Readability encapsulates those properties of a document that determine the ease and success with which individual readers decipher, process, and make meaning of the text read. While this may involve aspects of the document’s content, structure, or layout more generally, our focus in this paper is on the typographical features of the text, which includes font choice, size, spacing, and related attributes. Many of the methods discussed here may nevertheless apply to studies of document readability more generally. By moving away from printed, and therefore fixed, text, readability is being fundamentally changed by digital text and the customization options that come with it. Readers – young and old, proficient and struggling – all stand to benefit immensely from having control over the format of the text that they read. Rather than a one-size-fits all, there is an opportunity to individuate for the reader and the reading context.
This new direction is a green field and needs new methodologies, tools, and approaches. The authors have been building these tools and methods over the last few years and will use this paper to share them with the greater interdisciplinary research community. In this pivotal moment, the future of readability is in the hands of a small group of present-day stakeholders.

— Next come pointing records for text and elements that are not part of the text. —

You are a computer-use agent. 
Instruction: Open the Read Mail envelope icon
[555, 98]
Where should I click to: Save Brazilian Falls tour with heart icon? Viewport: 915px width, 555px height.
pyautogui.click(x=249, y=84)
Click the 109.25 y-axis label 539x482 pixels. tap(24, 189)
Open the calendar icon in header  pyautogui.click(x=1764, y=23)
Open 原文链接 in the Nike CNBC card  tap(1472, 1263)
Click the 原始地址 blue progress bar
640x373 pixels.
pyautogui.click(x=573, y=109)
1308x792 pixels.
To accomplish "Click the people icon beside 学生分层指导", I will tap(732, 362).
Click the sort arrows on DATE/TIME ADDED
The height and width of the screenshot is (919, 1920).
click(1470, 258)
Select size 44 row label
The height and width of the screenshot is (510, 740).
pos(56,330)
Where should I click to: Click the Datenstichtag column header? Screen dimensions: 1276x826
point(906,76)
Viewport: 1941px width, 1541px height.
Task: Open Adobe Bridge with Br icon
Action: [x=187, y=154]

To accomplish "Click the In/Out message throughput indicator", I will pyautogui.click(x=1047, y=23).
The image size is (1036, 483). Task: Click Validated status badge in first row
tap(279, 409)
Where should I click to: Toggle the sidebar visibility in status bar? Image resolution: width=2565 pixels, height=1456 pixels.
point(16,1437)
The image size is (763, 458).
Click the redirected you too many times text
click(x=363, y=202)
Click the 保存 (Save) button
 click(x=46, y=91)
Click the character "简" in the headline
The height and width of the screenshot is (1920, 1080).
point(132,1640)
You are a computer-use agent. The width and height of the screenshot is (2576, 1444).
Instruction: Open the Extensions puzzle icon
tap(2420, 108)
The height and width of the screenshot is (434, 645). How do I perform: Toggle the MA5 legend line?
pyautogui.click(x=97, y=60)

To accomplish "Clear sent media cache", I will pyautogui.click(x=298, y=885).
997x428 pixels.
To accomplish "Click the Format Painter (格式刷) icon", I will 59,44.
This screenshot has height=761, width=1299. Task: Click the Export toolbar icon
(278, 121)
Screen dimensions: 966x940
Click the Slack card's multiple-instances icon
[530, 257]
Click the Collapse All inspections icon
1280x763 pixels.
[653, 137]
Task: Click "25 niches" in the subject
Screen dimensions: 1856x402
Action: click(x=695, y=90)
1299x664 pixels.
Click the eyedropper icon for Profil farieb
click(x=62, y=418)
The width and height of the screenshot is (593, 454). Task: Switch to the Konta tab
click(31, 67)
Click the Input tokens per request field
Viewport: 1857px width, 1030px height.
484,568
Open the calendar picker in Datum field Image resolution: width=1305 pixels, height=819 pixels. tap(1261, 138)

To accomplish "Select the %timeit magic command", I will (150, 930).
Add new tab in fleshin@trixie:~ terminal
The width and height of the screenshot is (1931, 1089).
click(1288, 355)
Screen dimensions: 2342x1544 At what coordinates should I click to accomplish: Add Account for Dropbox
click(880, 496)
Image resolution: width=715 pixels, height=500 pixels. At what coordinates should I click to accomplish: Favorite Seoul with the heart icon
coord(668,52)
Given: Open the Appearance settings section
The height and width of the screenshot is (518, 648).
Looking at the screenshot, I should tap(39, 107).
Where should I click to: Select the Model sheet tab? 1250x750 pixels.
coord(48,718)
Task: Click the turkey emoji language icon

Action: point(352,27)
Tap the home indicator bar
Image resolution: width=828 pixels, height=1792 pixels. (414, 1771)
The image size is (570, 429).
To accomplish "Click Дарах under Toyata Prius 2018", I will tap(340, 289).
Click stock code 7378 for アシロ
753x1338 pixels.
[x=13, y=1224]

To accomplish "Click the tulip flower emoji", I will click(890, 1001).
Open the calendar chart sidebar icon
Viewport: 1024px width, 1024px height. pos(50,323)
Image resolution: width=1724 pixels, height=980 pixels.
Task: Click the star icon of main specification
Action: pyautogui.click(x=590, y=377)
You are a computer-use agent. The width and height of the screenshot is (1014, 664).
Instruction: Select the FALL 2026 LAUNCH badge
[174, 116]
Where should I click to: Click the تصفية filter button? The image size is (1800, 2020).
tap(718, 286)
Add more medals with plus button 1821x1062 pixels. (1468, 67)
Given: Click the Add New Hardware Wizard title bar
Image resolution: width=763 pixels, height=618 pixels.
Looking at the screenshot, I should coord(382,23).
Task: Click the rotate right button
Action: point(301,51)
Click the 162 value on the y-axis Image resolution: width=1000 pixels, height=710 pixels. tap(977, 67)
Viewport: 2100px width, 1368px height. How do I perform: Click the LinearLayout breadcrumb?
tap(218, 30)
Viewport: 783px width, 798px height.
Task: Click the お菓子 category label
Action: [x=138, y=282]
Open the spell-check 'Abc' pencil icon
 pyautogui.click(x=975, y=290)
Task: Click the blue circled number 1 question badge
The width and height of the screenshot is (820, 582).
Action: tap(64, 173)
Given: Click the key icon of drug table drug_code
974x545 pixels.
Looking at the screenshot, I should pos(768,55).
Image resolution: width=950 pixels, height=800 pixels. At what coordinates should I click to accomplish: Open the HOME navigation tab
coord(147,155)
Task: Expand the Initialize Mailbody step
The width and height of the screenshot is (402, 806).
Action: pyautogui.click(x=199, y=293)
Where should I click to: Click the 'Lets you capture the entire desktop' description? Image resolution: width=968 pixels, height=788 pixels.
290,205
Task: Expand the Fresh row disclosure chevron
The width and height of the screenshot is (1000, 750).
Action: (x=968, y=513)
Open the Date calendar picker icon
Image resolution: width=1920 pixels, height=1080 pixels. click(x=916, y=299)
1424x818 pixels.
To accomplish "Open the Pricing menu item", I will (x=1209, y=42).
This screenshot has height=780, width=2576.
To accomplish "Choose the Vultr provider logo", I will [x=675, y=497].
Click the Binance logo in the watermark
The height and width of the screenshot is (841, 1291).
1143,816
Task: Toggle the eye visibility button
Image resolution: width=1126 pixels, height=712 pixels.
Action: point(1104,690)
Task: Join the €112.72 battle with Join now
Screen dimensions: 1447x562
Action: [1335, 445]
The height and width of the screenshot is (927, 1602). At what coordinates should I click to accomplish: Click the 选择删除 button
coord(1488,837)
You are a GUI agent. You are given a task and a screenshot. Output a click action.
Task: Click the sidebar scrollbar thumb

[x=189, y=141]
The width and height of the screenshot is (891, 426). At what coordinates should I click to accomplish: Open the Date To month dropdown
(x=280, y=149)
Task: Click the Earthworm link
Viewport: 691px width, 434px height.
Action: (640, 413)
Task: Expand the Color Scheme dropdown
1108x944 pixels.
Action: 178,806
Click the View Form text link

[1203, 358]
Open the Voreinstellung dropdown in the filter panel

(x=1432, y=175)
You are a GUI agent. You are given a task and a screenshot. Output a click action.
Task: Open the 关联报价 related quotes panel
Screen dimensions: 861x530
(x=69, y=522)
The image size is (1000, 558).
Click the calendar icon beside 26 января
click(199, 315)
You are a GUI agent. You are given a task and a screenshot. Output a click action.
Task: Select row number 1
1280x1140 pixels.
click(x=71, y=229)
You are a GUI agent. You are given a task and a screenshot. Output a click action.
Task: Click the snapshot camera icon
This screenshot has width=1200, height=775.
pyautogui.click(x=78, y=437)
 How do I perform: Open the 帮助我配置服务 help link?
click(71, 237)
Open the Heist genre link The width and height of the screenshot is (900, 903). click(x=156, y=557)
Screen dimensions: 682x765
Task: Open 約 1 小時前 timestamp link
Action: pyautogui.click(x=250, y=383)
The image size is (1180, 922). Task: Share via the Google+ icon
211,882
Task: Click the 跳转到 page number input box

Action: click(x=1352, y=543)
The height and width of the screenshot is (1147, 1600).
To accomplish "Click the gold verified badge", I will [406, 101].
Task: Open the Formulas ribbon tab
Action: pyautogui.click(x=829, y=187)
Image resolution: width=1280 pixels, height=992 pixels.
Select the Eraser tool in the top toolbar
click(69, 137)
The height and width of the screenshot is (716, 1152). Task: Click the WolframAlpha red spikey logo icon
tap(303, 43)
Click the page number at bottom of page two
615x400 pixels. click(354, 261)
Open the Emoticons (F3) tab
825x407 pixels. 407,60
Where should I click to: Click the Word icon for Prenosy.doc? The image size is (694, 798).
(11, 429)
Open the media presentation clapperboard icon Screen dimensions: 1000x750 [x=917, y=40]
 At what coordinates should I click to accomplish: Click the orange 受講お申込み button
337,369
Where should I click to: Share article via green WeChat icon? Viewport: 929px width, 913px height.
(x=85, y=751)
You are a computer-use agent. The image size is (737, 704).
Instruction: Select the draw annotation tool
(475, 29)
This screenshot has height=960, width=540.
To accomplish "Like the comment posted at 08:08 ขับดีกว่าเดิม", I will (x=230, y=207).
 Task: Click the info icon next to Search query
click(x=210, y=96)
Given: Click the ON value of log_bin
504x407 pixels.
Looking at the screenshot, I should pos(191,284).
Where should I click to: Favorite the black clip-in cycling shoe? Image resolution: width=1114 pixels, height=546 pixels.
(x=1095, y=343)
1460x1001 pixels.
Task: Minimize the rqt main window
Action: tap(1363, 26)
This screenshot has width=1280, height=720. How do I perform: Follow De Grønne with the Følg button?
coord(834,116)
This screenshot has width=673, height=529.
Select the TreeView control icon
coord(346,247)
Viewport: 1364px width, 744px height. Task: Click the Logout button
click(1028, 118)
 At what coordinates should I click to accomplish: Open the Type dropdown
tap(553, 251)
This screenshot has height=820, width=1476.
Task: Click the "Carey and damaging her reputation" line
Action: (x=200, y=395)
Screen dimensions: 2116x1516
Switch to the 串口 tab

This paper is intended as a practical foundational resource for growing the readability stakeholder community. The subject matter requires an integrated interdisciplinary approach, and correspondingly, the authors of this paper include vision scientists, technology experts, educators, designers, typographers, and data scientists; together, we represent voices from academia, tech industry, and non-profit institutions.
This paper is written for anyone interested in pushing the state of readability research: scientists, practitioners, educators, tech companies, type designers, policymakers, and engineers. Our goal is to share our methods and tools with the greater community in hopes that together we can advance the state of the research and make readability better for all.